Le reti nel primo tempo: a passare in vantaggio gli ospiti, al 23’, con Euplio Pelullo, pronto a mettere in rete da due passi una palla che il portiere si lascia sfuggire dopo un colpo di testa di Leone. Il pareggio sei minuti più con un bel diagonale di Di Pietro, “servito” sempre da Leone, sul quale nulla può Pignatiello. Prima delle due reti, gli ospiti avevano sfiorato il vantaggio con Nufrio, mentre lo Sturno era andato vicino alla segnatura con De Falco.

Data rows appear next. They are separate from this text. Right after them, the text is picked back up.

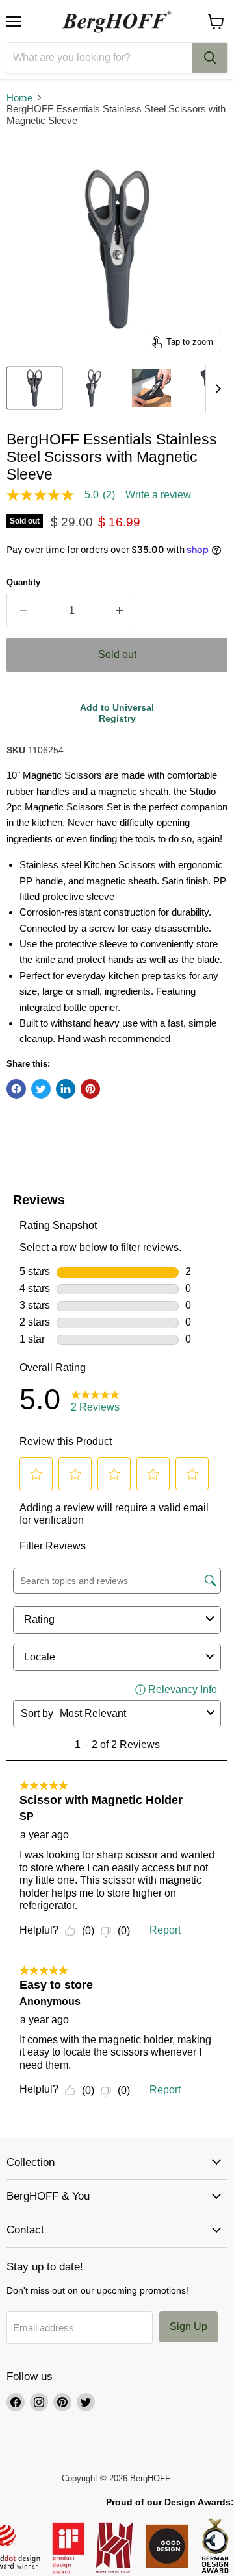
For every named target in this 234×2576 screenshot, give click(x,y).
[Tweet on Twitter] (41, 1089)
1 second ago (117, 712)
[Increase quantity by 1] (119, 610)
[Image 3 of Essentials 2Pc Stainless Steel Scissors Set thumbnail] (151, 388)
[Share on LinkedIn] (65, 1089)
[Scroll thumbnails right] (215, 389)
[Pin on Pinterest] (90, 1089)
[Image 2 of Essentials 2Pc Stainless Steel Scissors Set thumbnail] (93, 388)
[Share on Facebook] (16, 1089)
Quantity (23, 582)
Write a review (158, 495)
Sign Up (188, 2326)
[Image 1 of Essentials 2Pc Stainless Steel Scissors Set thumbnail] (34, 388)
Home (19, 97)
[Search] (210, 58)
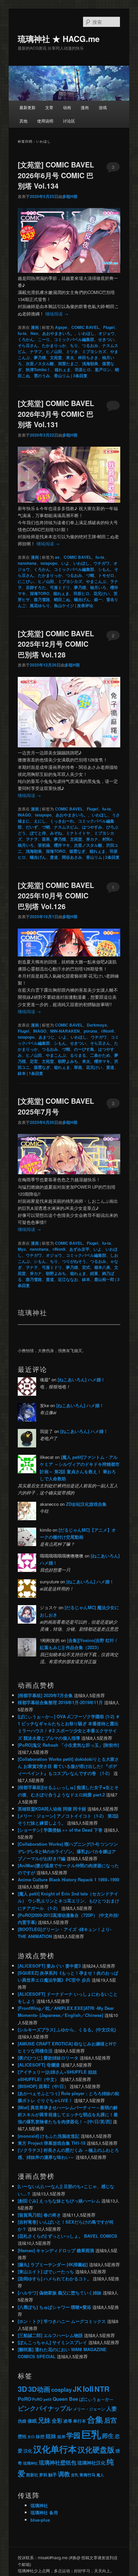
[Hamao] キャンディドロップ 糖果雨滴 (56, 2250)
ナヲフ (36, 351)
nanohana (27, 563)
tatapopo (49, 563)
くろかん (26, 339)
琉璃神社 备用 (44, 2512)
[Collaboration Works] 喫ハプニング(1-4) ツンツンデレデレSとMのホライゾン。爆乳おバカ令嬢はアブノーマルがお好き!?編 (68, 1851)
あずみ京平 (79, 1249)
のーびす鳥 (84, 1049)
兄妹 (44, 2420)
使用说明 (45, 120)
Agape (61, 327)
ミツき (72, 351)
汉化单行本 (55, 2449)
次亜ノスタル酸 (40, 363)
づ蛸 (90, 575)
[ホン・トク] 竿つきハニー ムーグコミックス (62, 2321)
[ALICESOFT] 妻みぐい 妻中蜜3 (49, 1966)
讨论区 (69, 120)
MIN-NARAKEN (65, 1031)
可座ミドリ (60, 587)
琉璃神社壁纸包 (57, 2462)
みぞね (56, 833)
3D (22, 2388)
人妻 (111, 2408)
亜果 (46, 839)
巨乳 (91, 2434)
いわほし (86, 333)
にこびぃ (26, 581)
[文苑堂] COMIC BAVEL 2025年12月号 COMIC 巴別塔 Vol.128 (56, 643)
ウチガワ (101, 563)
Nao (34, 333)
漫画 (85, 107)
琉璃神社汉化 (91, 2463)
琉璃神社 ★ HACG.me (58, 38)
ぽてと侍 (38, 833)
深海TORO (39, 593)
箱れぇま (63, 369)
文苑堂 (56, 357)
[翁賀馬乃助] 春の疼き (39, 2215)
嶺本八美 (102, 1267)
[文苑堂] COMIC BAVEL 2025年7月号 (56, 1106)
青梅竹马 (87, 2475)
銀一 (98, 599)
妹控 (40, 2436)
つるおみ (90, 345)
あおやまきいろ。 (58, 333)
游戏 (103, 107)
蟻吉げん (82, 599)
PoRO (24, 2398)
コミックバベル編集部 (74, 339)
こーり (44, 339)
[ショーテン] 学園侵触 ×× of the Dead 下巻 (60, 1830)
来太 (70, 357)
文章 (49, 107)
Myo (22, 1249)
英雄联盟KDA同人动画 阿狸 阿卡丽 (52, 1808)
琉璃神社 (30, 2463)
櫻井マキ (62, 845)
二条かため (100, 1055)
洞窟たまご (68, 363)
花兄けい (101, 593)
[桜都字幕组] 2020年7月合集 (45, 1695)
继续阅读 (56, 313)
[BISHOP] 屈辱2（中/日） (43, 2086)
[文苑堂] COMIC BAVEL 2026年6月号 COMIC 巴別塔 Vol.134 (56, 175)
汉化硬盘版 (96, 2449)
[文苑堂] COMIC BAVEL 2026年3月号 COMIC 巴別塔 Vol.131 (56, 413)
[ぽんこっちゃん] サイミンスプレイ (52, 2342)
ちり (74, 345)
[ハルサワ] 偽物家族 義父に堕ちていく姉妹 (59, 2292)
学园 (73, 2435)
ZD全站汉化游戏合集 (86, 1504)
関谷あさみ (72, 857)
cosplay (61, 2389)
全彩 (57, 2420)
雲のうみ (42, 376)
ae (57, 557)
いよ (65, 563)
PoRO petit (42, 2399)
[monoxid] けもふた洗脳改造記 (48, 2136)
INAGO (24, 815)
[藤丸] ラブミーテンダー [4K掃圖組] (53, 2264)
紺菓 (94, 1273)
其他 (23, 120)
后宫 (110, 2420)
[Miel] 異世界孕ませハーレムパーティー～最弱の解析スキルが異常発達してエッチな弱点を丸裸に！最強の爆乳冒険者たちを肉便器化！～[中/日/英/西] (68, 2114)
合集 (95, 2419)
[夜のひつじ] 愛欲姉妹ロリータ (48, 2057)
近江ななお (68, 1279)
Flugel (109, 327)
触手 (52, 2474)
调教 (64, 2474)
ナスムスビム (66, 827)
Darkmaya (97, 1025)
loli (88, 2388)
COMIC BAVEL (85, 327)
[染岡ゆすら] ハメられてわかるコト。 (54, 2278)
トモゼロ (106, 575)
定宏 (34, 1061)
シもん (104, 569)
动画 (67, 107)
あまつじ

Nel secondo tempo il Lacedonia cerca la vittoria con insistenza e in tre occasioni a calciare a lato da ottima posizione sono i suoi Quatrale, Nufrio e Solazzo. Il risultato è giusto, il Lacedonia non ha più nulla da chiedere al campionato da quando è svanita l’opportunità playoff, mentre il punto è più utile allo Sturno, che quasi ha raggiunto la quota salvezza.

Fiore Cappuccio, allenatore dello Sturno, commenta così la gara: ”Da dicembre siamo rimasti in pochi, avevamo una struttura diversa, oggi i ragazzi hanno dato l’anima, siamo stati ordinati, non dovremmo avere problemi per salvarci”.

Antonio Vece, allenatore del Lacedonia, parla così della prestazione della sua squadra: “Abbiamo tentato di vincere ma non c’è più lo spirito combattivo nè la tensione giusta. Il campo era bello e regolare, i ragazzi si sono divertiti, ma è evidente che ci manchi un punto di riferimento in attacco. Sarebbe stato tutto diverso con DI Iesu, spero di fargli fare qualche minuto prima della fine del campionato per fargli passare la paura dopo il grave infortunio alla spalla”.